## Compito da svolgere
Prosegui il testo sul programma della serata all'Eremo di San Guglielmo, ripartendo subito dopo la sua ultima frase.

## Testo dell'esercizio
※ ※ ※

Sabato 29 Maggio 2021

Sabato 29 Maggio 2021 2021-06-05T11:39:38+00:00

Castiglione della pescaia

EREMO DI SAN GUGLIELMO

Ore 18,00 > Passeggiata
Con Piero Pelù (musicista, scrittore) e Fulvio Paloscia (giornalista) che presentano il libro “Spacca l’infinito” (Giunti editore) e con Irene Corti (archeologa) e Patrizia Guidi  (Biblioteca comunale Italo Calvino)

ore 19,00 > Concerto
Concerto di Paolo Benvegnù

Ore 20,00 > Aperitivo
Con prodotti tipici del territorio: Cacciagrande, Caseificio Grosseto, Silvia Leprai

Partecipazione € 5

Piero Pelù

Nel 1980 fonda con Ghigo Renzulli e Gianni Maroccolo i Litfiba , uno dei più importanti gruppi rock della musica italiana con cui incide dischi indimenticabili come Desaparecido. Nel 1999 inizia la sua carriera da solista pur mantenendo negli anni seguenti la collaborazione con Ghigo Renzulli. Il suo ultimo grande successo Gigante è stato presentato al Festival di Sanremo 2020. Oltre al canto ha studiato mimo e teatro con Orazio Costa. È anche scrittore e nel 2000 ha pubblicato il suo primo libro Perfetto Difettoso a cui ne sono seguiti altri fino al suo ultimo romanzo Spacca l’infinito nel 2021

Paolo Benvegnù

Cantautore e chitarrista, è stato tra i fondatori del gruppo di rock alternativo Scisma che ha vinto nel 1998 il Premio Ciampi e ha tenuto concerti in tutta Europa fino allo scioglimento nel 2000. Ha continuato la sua carriera musicale come solista ed ha partecipato allo spettacolo teatrale  Presepe Vivente” di David Riondino e Stefano Bollani. Nel 2021 è uscito il suo ultimo album “Delle inutili premonizioni”.

※ ※ ※

Dati raccolti:
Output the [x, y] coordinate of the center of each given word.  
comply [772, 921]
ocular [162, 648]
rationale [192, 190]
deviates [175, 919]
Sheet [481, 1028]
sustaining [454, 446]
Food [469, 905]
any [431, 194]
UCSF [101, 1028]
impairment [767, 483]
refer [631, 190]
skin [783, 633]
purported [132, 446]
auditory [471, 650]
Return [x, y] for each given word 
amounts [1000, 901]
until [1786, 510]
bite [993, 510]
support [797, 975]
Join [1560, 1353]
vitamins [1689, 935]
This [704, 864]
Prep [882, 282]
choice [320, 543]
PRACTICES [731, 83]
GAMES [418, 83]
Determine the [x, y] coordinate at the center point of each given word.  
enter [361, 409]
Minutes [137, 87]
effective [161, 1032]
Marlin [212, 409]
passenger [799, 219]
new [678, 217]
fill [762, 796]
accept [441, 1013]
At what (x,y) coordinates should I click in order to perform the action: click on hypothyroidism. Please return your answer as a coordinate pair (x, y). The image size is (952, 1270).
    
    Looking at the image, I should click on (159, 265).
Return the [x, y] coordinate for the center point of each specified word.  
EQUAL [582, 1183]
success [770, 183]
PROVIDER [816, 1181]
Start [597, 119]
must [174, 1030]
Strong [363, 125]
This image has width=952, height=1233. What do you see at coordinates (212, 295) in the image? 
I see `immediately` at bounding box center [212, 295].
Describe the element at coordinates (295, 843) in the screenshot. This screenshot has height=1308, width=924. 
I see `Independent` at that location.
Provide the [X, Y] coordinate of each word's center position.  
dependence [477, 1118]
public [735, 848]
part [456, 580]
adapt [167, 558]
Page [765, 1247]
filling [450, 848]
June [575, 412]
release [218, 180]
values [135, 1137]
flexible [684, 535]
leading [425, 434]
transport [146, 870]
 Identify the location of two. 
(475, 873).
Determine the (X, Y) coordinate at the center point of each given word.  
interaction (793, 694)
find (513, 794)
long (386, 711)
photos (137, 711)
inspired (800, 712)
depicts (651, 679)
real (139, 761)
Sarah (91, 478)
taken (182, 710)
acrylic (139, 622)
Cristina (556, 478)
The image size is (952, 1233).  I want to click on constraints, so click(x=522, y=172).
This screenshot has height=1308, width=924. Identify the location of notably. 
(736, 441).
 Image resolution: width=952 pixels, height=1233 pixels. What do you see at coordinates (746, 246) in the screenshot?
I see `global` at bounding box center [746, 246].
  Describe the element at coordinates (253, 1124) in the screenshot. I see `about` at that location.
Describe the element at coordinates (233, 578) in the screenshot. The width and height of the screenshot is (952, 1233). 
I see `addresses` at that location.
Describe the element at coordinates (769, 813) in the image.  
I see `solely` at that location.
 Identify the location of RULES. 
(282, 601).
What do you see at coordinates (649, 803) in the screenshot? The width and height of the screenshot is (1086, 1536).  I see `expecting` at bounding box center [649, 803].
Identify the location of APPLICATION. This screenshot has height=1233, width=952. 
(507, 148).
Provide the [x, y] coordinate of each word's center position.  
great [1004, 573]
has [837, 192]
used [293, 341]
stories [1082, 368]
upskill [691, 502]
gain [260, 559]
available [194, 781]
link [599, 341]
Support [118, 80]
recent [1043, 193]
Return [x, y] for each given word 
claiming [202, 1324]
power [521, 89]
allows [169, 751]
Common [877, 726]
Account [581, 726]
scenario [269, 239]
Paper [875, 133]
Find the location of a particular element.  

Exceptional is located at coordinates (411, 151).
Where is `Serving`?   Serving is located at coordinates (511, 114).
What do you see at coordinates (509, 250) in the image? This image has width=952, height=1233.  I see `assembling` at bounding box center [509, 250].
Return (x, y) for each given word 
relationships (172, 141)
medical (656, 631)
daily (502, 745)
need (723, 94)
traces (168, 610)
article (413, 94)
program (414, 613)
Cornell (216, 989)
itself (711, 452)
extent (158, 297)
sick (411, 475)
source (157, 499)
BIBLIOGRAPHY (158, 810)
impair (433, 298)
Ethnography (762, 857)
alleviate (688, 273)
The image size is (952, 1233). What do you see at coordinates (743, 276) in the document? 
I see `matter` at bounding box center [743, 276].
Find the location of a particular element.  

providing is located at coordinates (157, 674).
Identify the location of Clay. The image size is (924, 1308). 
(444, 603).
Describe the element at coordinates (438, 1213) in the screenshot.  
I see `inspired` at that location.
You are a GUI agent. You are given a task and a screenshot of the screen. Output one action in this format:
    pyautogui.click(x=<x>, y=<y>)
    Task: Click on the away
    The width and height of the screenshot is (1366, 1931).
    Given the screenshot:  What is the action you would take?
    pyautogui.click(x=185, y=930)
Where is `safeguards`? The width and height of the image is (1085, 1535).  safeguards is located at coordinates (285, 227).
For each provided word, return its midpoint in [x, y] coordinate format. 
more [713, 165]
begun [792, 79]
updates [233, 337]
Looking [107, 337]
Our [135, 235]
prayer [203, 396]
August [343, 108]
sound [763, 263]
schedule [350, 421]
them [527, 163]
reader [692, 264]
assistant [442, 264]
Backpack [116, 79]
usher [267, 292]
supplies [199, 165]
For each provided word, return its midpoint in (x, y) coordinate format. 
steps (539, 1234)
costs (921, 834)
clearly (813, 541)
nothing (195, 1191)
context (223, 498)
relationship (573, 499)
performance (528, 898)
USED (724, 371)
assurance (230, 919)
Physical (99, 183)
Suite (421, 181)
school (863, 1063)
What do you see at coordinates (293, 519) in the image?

※ ※ ※

## Risultato del compito
EREMO DI SAN GUGLIELMO

Situato nei boschi a nord-ovest di Castiglione della Pescaia, è un antico e ampio complesso monastico fondato dai seguaci di Guglielmo detto da Malavalle nel XIII secolo. Il cavaliere Guglielmo di Aquitania, dopo la conversione, si stabilì a metà del XII secolo in questa valle deserta, chiamata dagli abitanti ‘Valle Mala’ a causa dell’aria insalubre (dovuta alla malaria) che vi si respirava. Il monastero fu edificato tra il 1230 e il 1249 da Papa Gregorio IX e divenne uno dei principali centri spirituali della Maremma. Il luogo mistico, costruito proprio sulla tomba del santo, accolse numerosi eremiti nel corso del medioevo finché non fu distrutto durante la guerra con Siena. Padre Giovanni Nicolucci si ritirò in vita eremitica a Malavalle alla fine del Cinquecento e curò il restauro dell’edificio. Nel 1604 il monastero passò agli agostiniani che vi abitarono fino alla seconda metà del XVIII secolo.